Three days after arriving in Samarkand, I headed to Bukhara. Zulya had organized for me to fulfill Zufar Qoryogdiev, a Bukhara State College professor of ethnography and anthropology with a specialty in Sufism, on the memorial complicated of Bahauddin Naqsband, the area’s most revered saint. Zufar did some analysis earlier than our assembly and was satisfied that my ancestors would have been part of this order—and that some might even have been buried right here, within the tidy rows of elm-shaded graves. I murmured a prayer at Bahauddin’s tomb in a courtyard below a large mulberry tree. “You are strolling the place, a whole bunch of years in the past, your ancestors should have,” stated Zulya.
Her phrases have been nonetheless with me on a transparent morning when Zulya and I arrived at a landmark that felt acquainted. My ancestors ultimately made their solution to Hyderabad, in India’s Deccan plateau, settling there till my mother and father’ technology migrated west. On the historic coronary heart of Hyderabad stands the Charminar, an ornate archway erected in 1591 whose 4 sepia-tinted minarets are emblematic of town. I used to be flummoxed the primary time I examine Uzbekistan’s personal Chor Minor. Given Bukhara’s 2,500-year historical past and the prevalence of Central Asian influences in India’s tradition, delicacies, structure, and vocabulary, I might assumed the Hyderabadi model was a duplicate. In Bukhara, I found the 2 usually are not clones of one another—right here, the 4 tawny turrets are topped in vivid turquoise ceramic tiles, naturally. Nonetheless, I am positive buying and selling journeys to India impressed the Turkmen service provider who conceived of the one in Samarkand.
The Mughals carried their tandors, their samsas, their dasturkhan tablecloths, their domed mausoleums, their zardozi threadwork with them to India, which in flip absorbed this wealthy cultural legacy. Centuries later, after Silk Highway cosmo-politanism was subsumed by Communism, lots of Uzbekistan’s landmarks suffered from Soviet neglect. When Uzbekistan gained its independence, its newly shaped Uzbek authorities was fast to revive its treasures, typically enlisting native craftsmen to work carefully with their friends in India to find out how.
On my final night in Bukhara, Zulya invited me to hitch her household to have a good time the sallabandan of her niece Nargisa. I filed into the restaurant in a procession that jogged my memory of an Indian wedding ceremony, holding trays of presents and following a band of musicians. The ceremony is a vital milestone in Bukharan households, marking a lady’s transition to motherhood: “It is each mom’s accountability to do sallabandan for his or her daughter,” Zulya defined as Nargisa’s mom, grandmother, and mother-in-law wrapped a white muslin material round her head and draped her in a scarlet veil with gold embroidery. There was magic within the familiarity of the second, of generations imparting traditions from one to the following. Which hardly shocked me in any respect.

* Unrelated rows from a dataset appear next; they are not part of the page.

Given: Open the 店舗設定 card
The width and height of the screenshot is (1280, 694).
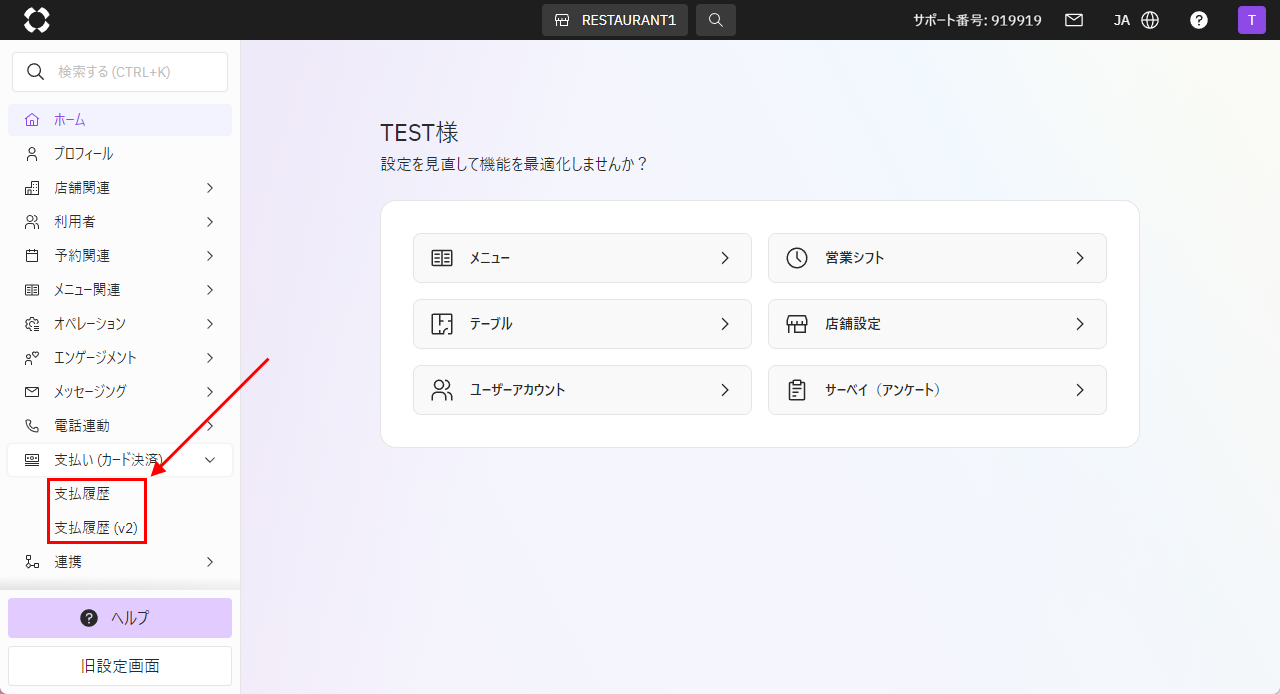Looking at the screenshot, I should point(937,324).
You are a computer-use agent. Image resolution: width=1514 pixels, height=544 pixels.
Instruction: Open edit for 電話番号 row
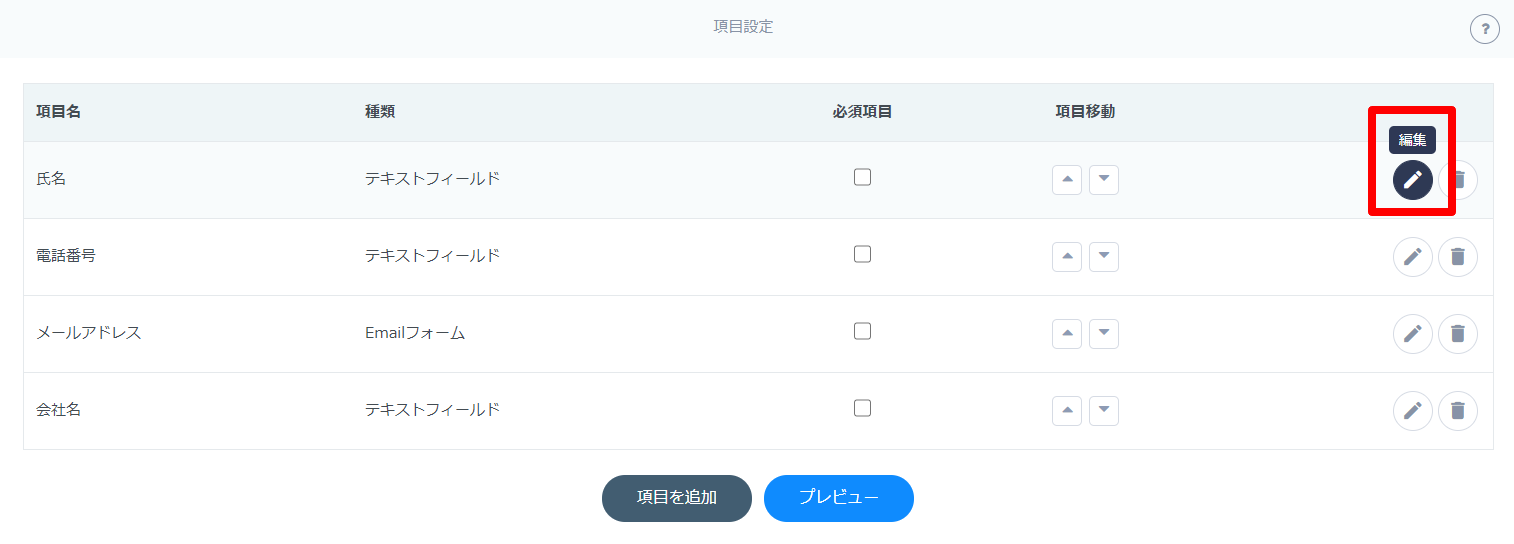point(1412,257)
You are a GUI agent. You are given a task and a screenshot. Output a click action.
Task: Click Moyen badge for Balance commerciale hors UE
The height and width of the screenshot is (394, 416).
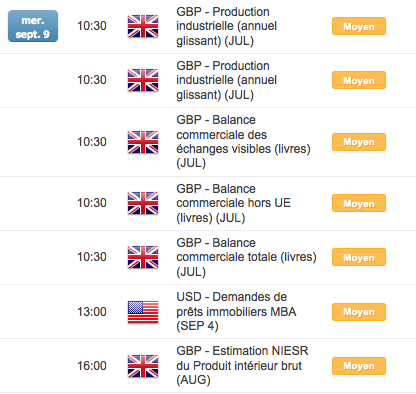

“You might be one in all us!” stated Zulya Rajabova, the founding father of Silk Highway Treasure Excursions and a Bukhara native, the primary time we Zoomed. Over the months that adopted, her crew took care of visas and thoughtfully drew an itinerary from my lengthy want listing, matching me to consultants from Zulya’s huge Rolodex of contacts to convey the Silk Highway’s historical past to life. And I wasn’t sure by the itinerary. After I arrived in Tashkent, Abdulaziz Isomov, my information, took me to a residential neighbourhood in pursuit of superbly tailor-made silk ikat pants from the stylish idea store Bibi Hanum. And on my remaining day in Bukhara, a last-minute request acquired me contained in the studio of seventh-generation potter Shokhrukh Rakhimov for ceramics that now stay on my cabinets in New York Metropolis.
This text appeared within the December 2022 challenge of Condé Nast Traveler and was first printed digitally on CNT US.